Verifiable Manifest Signing and Transparency Enforcement for Secure MCP-Based LLM Pipelines

arXiv – CS AI|Saeid Jamshidi, Kawser Wazed Nafi, Arghavan Moradi Dakhel, Foutse Khomh, Mohammad Hamdaqa|
🤖AI Summary

Researchers propose a cryptographic framework for securing Model Context Protocol (MCP) tool-use manifests in LLM pipelines, adding digital signatures, freshness validation, and tamper-evident audit logs. Testing across GPT-5.3, LLaMA-3.5, and DeepSeek-V3 demonstrates near-linear scalability with sub-10ms verification latency and 98.7%+ rejection rates for non-compliant manifests.

Analysis

This research addresses a critical gap in LLM infrastructure security. As large language models increasingly orchestrate external tools across healthcare, finance, and multi-agent systems, the baseline Model Context Protocol lacks cryptographic protections for tool manifests—the specifications governing how LLMs invoke external functions. Without manifest authentication and freshness validation, production pipelines face risks of tampering, unauthorized invocation, and stale request replay attacks with weak audit trails.
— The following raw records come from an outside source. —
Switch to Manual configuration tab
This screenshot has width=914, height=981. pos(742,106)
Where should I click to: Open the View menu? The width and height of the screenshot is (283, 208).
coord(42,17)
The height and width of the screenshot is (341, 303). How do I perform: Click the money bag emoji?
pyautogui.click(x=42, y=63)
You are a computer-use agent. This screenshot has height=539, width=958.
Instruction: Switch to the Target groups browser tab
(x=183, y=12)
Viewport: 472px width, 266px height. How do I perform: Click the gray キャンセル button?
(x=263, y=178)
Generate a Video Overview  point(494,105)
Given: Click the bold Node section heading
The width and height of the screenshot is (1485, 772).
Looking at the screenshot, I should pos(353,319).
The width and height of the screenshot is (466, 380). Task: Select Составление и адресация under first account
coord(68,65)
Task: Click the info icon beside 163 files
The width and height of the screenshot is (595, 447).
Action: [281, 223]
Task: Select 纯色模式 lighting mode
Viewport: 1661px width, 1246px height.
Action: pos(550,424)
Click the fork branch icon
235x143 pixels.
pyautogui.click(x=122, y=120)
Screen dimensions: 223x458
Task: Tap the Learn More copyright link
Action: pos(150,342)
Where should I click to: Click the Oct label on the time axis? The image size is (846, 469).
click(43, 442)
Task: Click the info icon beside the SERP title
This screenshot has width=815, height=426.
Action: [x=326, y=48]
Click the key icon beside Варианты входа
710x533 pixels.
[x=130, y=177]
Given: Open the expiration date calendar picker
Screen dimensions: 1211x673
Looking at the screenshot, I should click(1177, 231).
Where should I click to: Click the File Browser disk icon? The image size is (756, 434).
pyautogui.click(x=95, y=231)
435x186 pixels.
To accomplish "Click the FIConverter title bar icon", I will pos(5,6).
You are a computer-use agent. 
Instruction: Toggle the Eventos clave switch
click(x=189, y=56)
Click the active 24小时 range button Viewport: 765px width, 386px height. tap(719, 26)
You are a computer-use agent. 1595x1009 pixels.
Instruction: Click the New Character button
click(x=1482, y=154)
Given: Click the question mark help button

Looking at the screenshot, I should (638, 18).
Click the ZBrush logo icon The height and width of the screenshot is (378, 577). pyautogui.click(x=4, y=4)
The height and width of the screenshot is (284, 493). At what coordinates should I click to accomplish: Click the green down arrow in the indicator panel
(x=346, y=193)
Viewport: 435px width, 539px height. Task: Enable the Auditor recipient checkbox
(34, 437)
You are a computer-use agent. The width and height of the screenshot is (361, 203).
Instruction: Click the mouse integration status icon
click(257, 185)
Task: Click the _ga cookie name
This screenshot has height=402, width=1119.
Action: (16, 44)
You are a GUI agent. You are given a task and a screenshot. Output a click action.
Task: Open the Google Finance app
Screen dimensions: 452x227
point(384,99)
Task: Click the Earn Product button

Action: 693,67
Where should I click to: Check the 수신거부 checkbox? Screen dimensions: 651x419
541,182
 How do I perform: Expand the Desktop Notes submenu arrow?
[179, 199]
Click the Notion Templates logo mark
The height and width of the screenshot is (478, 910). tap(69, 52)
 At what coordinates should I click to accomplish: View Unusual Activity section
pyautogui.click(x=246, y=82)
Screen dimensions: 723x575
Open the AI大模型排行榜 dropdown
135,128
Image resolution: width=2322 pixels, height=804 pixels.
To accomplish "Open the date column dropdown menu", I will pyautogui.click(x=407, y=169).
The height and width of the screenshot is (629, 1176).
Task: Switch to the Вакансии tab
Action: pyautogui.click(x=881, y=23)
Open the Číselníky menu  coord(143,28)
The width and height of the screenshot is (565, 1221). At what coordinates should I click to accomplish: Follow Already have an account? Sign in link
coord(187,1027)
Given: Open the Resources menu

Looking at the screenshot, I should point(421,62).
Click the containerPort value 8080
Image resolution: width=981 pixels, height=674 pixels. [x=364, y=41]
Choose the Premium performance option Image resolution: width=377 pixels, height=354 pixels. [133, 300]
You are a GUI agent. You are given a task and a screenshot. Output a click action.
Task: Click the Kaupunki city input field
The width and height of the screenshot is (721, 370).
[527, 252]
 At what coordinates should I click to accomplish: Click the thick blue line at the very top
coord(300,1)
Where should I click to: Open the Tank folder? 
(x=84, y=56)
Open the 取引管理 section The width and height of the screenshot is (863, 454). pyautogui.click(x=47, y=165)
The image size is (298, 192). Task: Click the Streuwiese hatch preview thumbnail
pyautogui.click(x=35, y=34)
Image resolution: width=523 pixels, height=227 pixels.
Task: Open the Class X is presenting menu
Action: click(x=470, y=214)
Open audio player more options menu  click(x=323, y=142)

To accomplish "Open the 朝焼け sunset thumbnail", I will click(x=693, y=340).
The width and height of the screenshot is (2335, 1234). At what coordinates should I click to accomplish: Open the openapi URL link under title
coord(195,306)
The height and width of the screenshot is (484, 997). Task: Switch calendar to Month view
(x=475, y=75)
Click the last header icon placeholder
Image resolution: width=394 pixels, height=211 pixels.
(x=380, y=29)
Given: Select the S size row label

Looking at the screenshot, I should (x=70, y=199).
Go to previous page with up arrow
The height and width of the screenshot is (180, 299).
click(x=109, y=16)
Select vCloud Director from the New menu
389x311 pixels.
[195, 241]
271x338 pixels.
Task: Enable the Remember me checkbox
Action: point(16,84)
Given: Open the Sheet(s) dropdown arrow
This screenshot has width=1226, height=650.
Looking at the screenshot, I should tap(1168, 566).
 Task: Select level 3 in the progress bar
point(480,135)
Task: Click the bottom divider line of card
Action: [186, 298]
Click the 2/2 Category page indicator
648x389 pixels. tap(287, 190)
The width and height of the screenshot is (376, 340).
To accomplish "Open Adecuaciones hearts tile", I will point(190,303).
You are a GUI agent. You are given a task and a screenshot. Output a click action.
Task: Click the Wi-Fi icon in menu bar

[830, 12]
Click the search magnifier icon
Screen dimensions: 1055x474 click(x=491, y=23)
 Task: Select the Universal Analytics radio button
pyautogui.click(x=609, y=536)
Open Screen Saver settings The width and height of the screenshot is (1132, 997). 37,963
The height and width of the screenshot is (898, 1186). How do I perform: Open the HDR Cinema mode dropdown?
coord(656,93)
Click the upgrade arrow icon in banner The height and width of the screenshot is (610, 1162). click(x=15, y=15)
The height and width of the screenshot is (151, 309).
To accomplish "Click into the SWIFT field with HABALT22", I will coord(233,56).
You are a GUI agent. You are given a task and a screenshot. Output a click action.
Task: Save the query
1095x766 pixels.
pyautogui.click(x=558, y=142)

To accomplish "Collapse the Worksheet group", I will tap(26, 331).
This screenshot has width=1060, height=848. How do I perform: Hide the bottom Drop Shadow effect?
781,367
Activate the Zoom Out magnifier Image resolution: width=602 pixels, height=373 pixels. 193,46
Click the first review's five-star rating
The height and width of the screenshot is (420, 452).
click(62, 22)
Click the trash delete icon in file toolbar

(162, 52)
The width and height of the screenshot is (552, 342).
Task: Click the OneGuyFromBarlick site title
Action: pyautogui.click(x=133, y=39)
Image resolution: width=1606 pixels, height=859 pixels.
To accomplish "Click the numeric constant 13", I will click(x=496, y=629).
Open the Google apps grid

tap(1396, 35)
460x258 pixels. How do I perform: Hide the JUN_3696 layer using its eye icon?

The proposed enforcement layer treats manifests as first-class security objects requiring canonical form validation, digital signatures, and policy binding before execution. By separating user-visible parameters from execution metadata and maintaining Merkle-based transparency logs, the framework creates tamper-evident accountability. The evaluation demonstrates practical viability: sub-9.4 millisecond verification latency on edge devices and near-perfect scalability across 50,000 test instances satisfy production requirements where overhead directly impacts inference cost.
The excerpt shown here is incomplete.